Dr. Shear began prolonged grief research collaborating with Drs. Ellen Frank and Charles Reynolds and their postdoctoral fellow, Holly Prigerson.  These colleagues had found that grief symptoms experienced by bereaved individuals seeking treatment were not responding to antidepressant medication nor to Interpersonal Psychotherapy.  Our objective was to develop evidence-based ways to understand, identify and treat prolonged grief in community settings.    

2000 - 2004

We completed an NIMH-funded treatment study (R01MH60783) comparing prolonged grief therapy (at that time called complicated grief therapy, CGT) to interpersonal psychotherapy (IPT) for depression.  Results showed that PGT (CGT) was nearly twice as effective as IPT, an excellent, well-validated treatment for depression that has a grief focus. This study was the first controlled clinical trial targeting prolonged grief. 


Dr. Shear led a partnership with ministerial staff led by Rev. Sharon Dennard at Mt. Ararat Church, a Black Baptist church in Pittsburgh. Funded by a grant from the Staunton Farm Foundation, they developed an Inventory of Complicated Spiritual Grief and a 2-session pastoral intervention for bereaved parishioners.

2007 - 2009

Dr. Shear moved to the Columbia School of Social Work in 2006. In 2007 she received a second NIMH grant for a study comparing PGT (CGT) to IPT in older adults with prolonged grief. Results of this study were very similar to the first study. This work took place in a different setting with different therapists for both IPT and PGT and we again found that PGT was twice as effective (70%) as response to IPT (31%).

2010 – 2014

In 2011, Naomi Simon and senior biostatistician Melanie Wall analyzed a large clinical database in order to inform the development of diagnostic criteria.  Prigerson had done an initial helpful study work to inform the development of criteria for DSM-5.  This was a survey study conducted in a community-based sample that included only a small number of people judged to have prolonged grief and they were all widows.  Additionally, there was no independent well-validated “gold standard” needed to develop criteria for a new diagnosis. Our group of clinical researchers were among small group of clinical experts that have traditionally been used as an approximation of a gold standard in diagnostic criteria work in psychiatry. For all of these reasons, we believed it was important to consider both clinical and community samples in devising criteria.   We collaborated with a large group of prolonged grief researchers and clinicians to explain this point of view in a publication discussing a rationale and suggested criteria for inclusion of complicated grief in DSM 5. 

2015 – 2019

We received funding with the Uniformed Services University from the Department of Defense for a two-site study of Grief-Focused Online Intervention for Bereaved Military Families. This study used some of the components of PGT in a self-guided grief-focused app compared to a self-guided wellness app.  Interest in using the app was high with a high rate of recruitment and opening of the app but a small proportion spent more than 30 minutes on either app. Given that, there was a hint of superiority of the grief-focused app.

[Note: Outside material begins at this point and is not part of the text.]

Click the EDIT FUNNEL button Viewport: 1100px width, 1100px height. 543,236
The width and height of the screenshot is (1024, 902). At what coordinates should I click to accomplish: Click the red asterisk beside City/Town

Additionally, we received funding from the New York Life Foundation to develop an app to promote resilience in bereaved families called GriefCare for Families.


We continued work to establish formal diagnostic criteria. A further analysis of themilitary bereaved family data was published by Dr. Cozza.

Successful field testing of the criteria proposed by the 2019 Workshop panel enabled the diagnosis to move forward for final approval which was obtained in the fall of 2021.  The criteria were released formally in DSM-5 TR in March of 2022.  Drs. Prigerson, Reynolds and myself wrote a paper introducing the new criteria.